Activity
The answer should hold only the lines from the one containing "Task: Select the Credit Card radio button" through the one containing "Viewport: 865px width, 621px height." in the entries below, copied exactly, without pictures.

BEGIN

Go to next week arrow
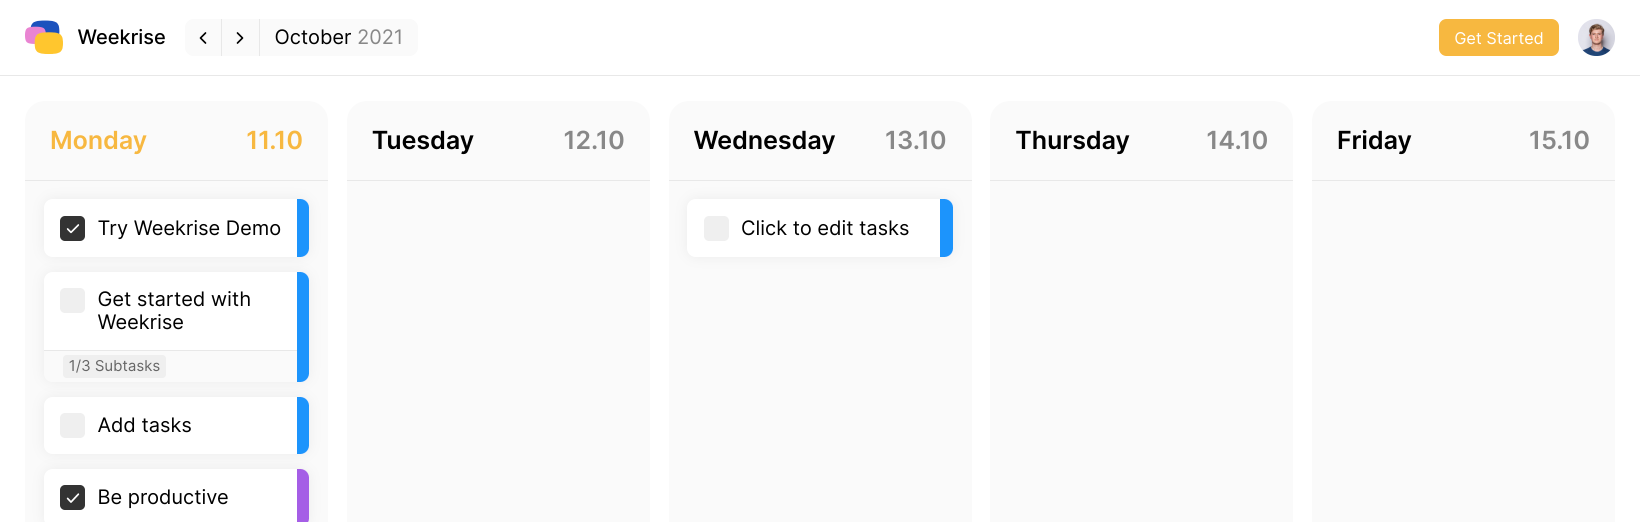 (240, 38)
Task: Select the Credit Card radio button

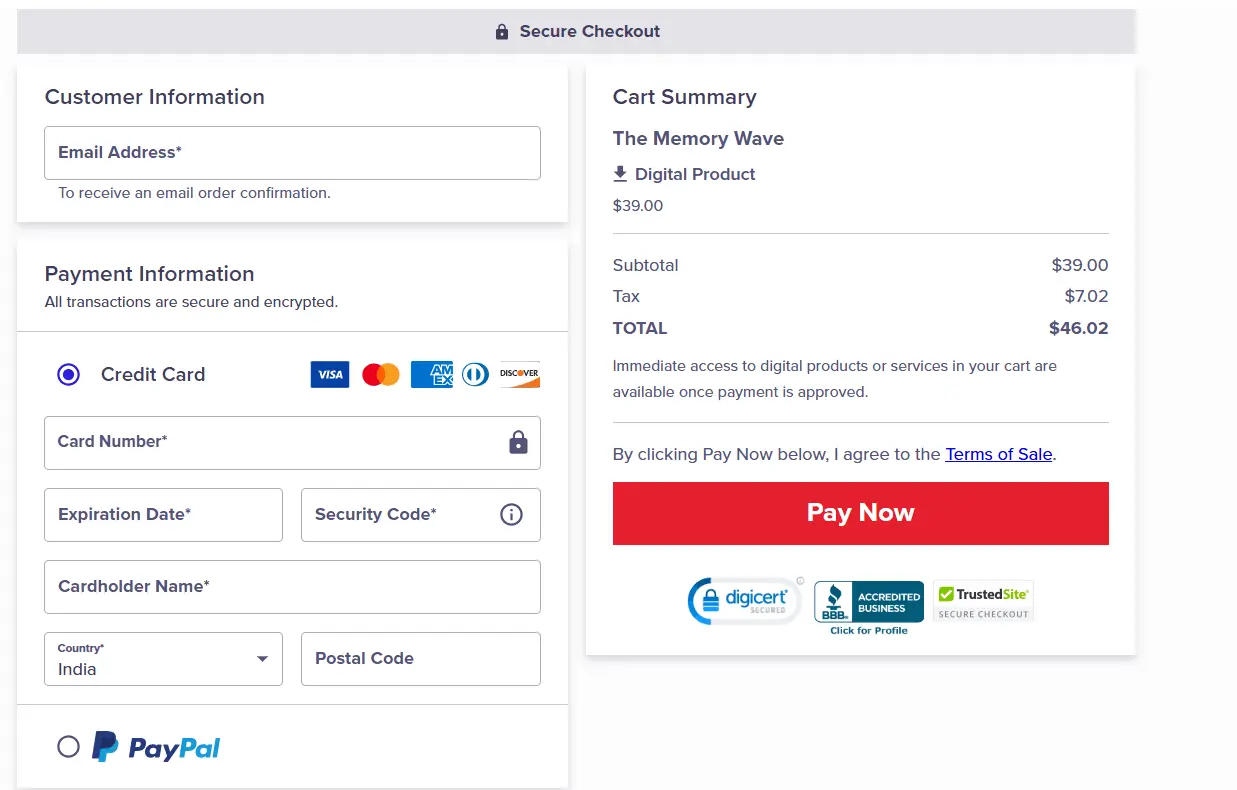Action: pos(68,375)
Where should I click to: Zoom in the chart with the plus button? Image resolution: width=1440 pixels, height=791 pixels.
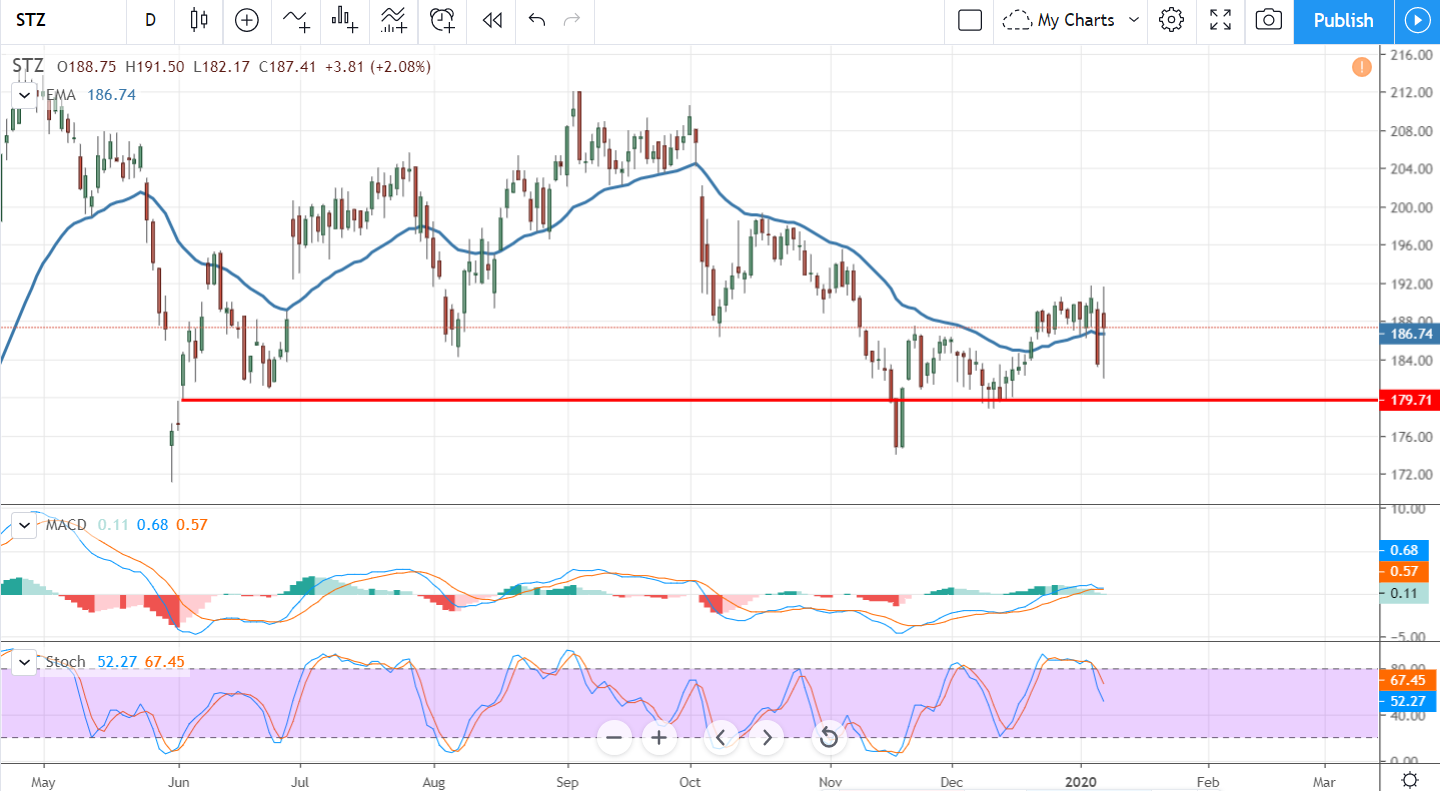[658, 738]
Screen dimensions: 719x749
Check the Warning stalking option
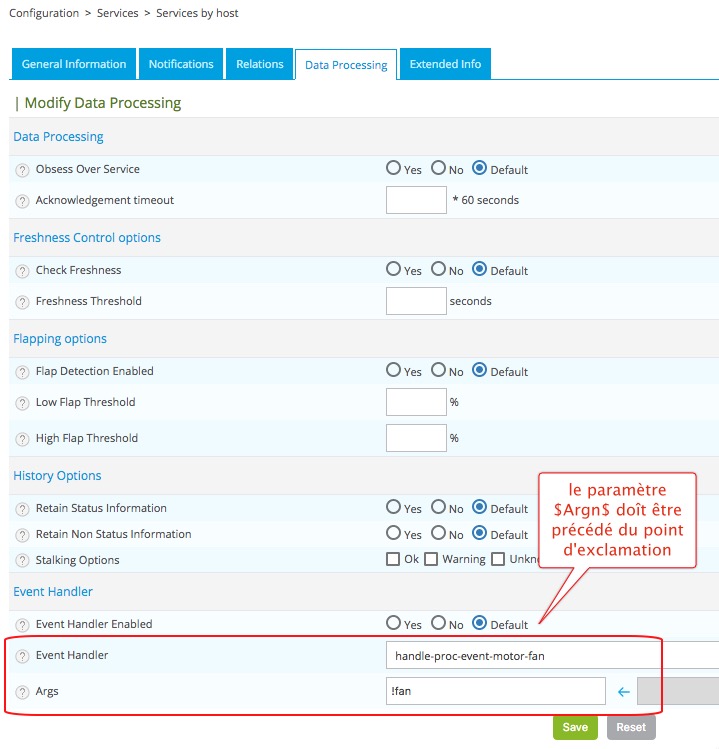pyautogui.click(x=431, y=559)
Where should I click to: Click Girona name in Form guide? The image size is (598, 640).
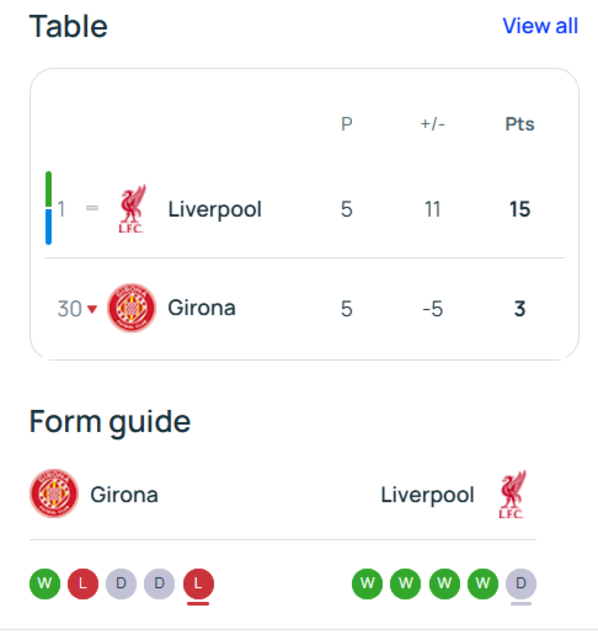[x=124, y=495]
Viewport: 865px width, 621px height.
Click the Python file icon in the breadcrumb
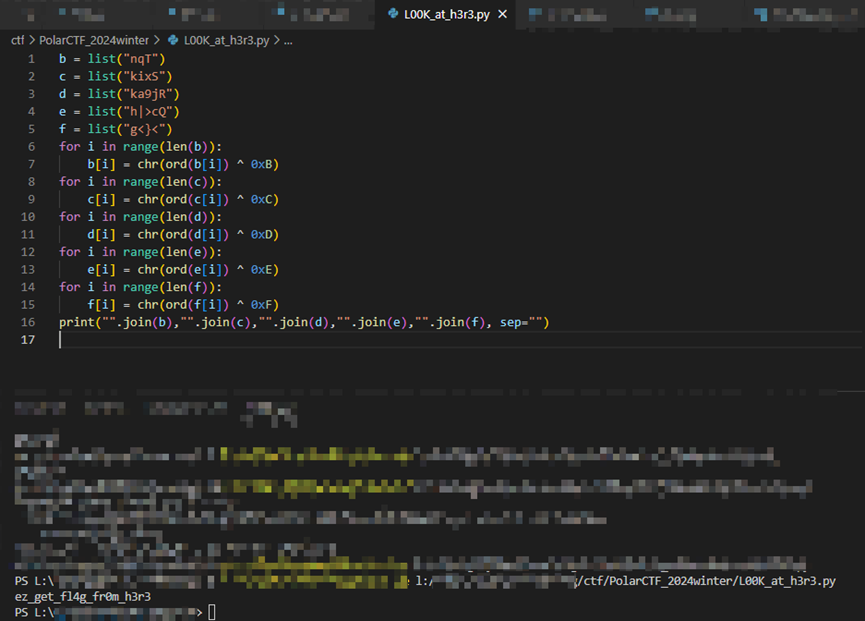(174, 40)
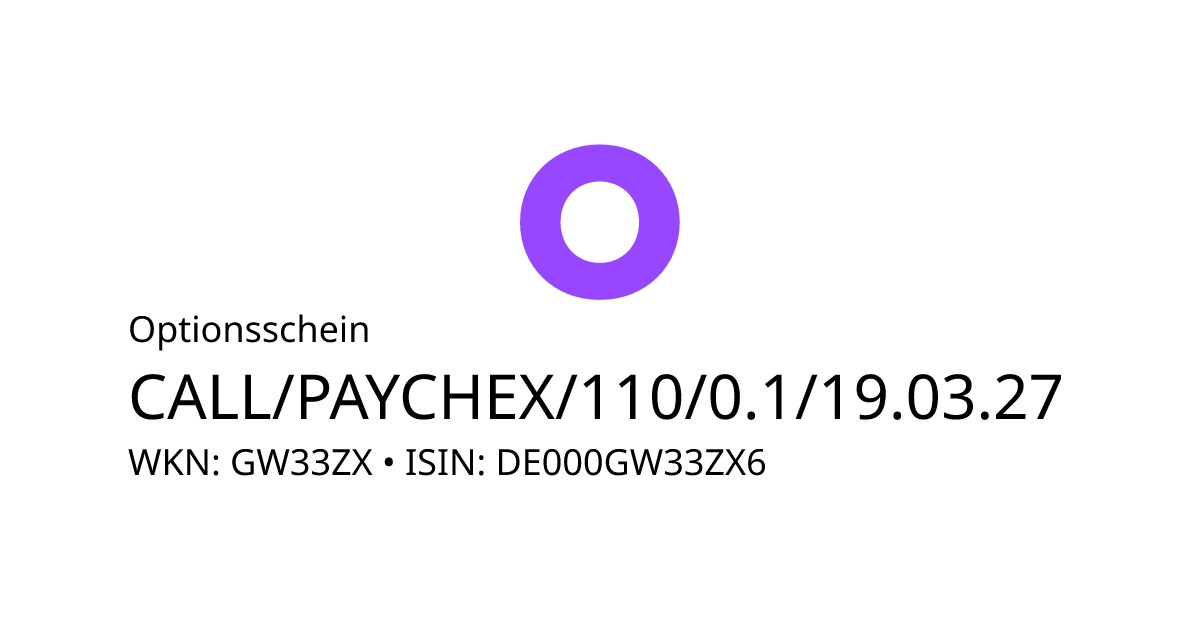Select the WKN code GW33ZX
Image resolution: width=1200 pixels, height=630 pixels.
pyautogui.click(x=302, y=464)

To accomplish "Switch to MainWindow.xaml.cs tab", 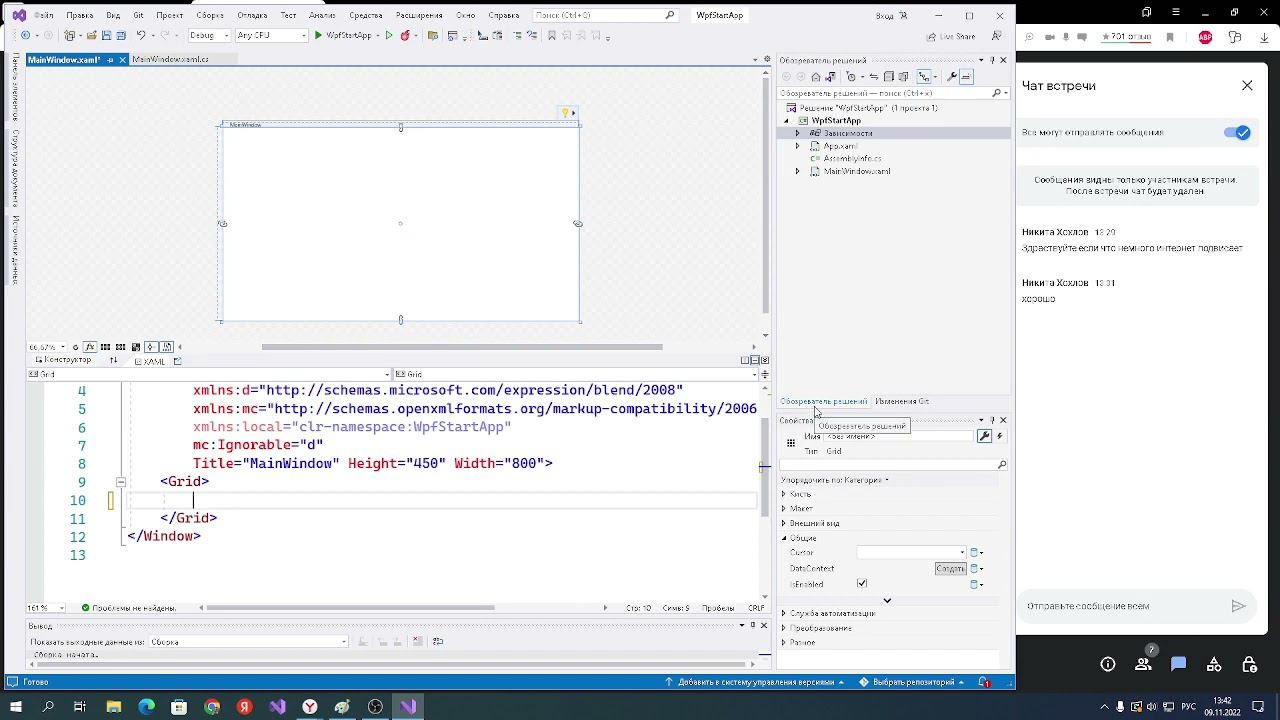I will pyautogui.click(x=170, y=60).
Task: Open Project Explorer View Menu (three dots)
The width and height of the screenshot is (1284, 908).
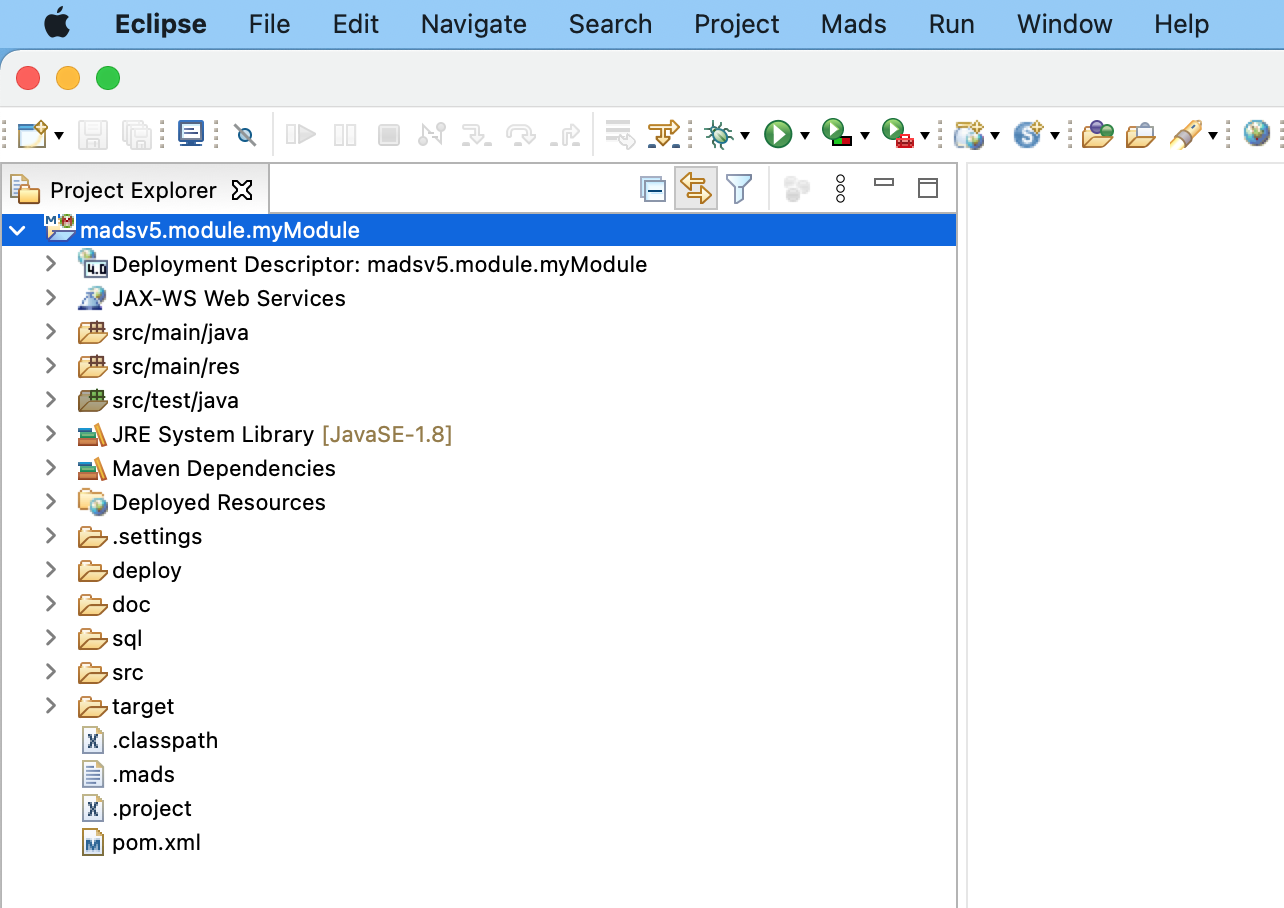Action: click(x=840, y=189)
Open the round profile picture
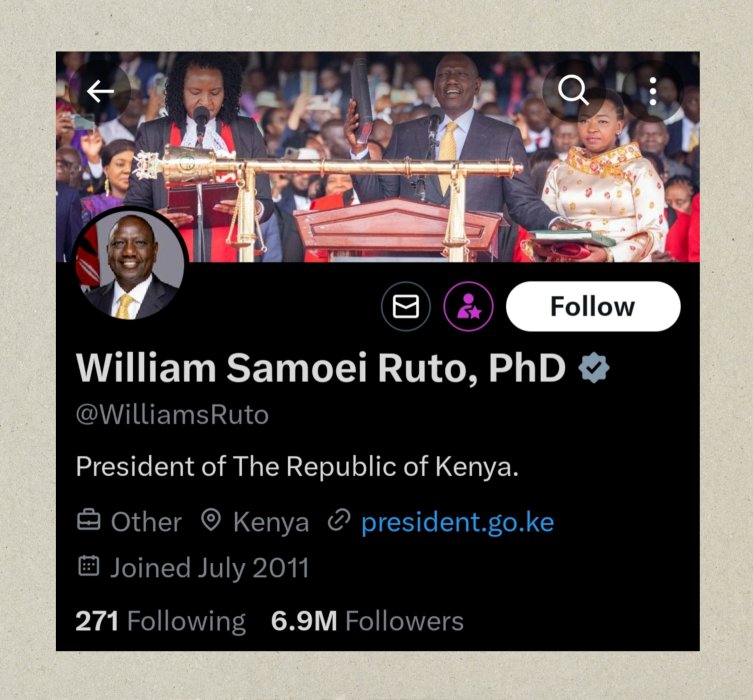This screenshot has height=700, width=753. 129,265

END

Exercise solution
Task: Select the Credit Card radio button

Action: pos(68,375)
Where should I click to: Zoom in the chart with the plus button? Image resolution: width=1440 pixels, height=791 pixels.
[658, 738]
Screen dimensions: 719x749
Check the Warning stalking option
pyautogui.click(x=431, y=559)
Where should I click to: Click Girona name in Form guide? The image size is (598, 640).
[x=124, y=495]
Viewport: 865px width, 621px height.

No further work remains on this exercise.